• TASK PROMPT: I would like every line of the records below that contains the word "icon" copied.

[Recorded data]
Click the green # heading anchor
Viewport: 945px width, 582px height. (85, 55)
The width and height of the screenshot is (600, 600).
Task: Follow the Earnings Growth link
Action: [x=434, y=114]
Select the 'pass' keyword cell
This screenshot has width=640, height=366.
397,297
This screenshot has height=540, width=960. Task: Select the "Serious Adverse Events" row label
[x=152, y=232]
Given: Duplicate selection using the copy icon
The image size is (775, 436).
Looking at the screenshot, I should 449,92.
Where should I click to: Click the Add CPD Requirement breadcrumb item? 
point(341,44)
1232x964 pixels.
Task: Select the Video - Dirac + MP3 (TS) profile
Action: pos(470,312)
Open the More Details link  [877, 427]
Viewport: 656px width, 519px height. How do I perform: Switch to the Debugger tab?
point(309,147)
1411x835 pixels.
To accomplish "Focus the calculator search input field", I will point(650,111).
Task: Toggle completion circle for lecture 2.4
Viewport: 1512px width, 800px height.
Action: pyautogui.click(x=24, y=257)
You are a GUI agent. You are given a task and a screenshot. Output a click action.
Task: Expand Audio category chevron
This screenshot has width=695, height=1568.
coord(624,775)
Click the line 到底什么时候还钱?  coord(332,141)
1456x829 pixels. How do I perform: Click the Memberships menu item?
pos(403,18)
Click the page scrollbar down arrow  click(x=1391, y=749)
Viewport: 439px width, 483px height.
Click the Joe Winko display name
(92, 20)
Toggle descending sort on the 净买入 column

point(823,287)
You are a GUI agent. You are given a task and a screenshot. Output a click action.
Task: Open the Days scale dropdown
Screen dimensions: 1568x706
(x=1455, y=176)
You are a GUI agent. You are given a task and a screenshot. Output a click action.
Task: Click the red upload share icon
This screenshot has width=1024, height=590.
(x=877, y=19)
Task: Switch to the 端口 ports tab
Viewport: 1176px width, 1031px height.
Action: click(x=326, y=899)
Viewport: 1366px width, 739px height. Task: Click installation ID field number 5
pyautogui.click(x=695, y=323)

• RESPONSE AREA:
Given: Duplicate selection using the copy icon
Task: Click the red upload share icon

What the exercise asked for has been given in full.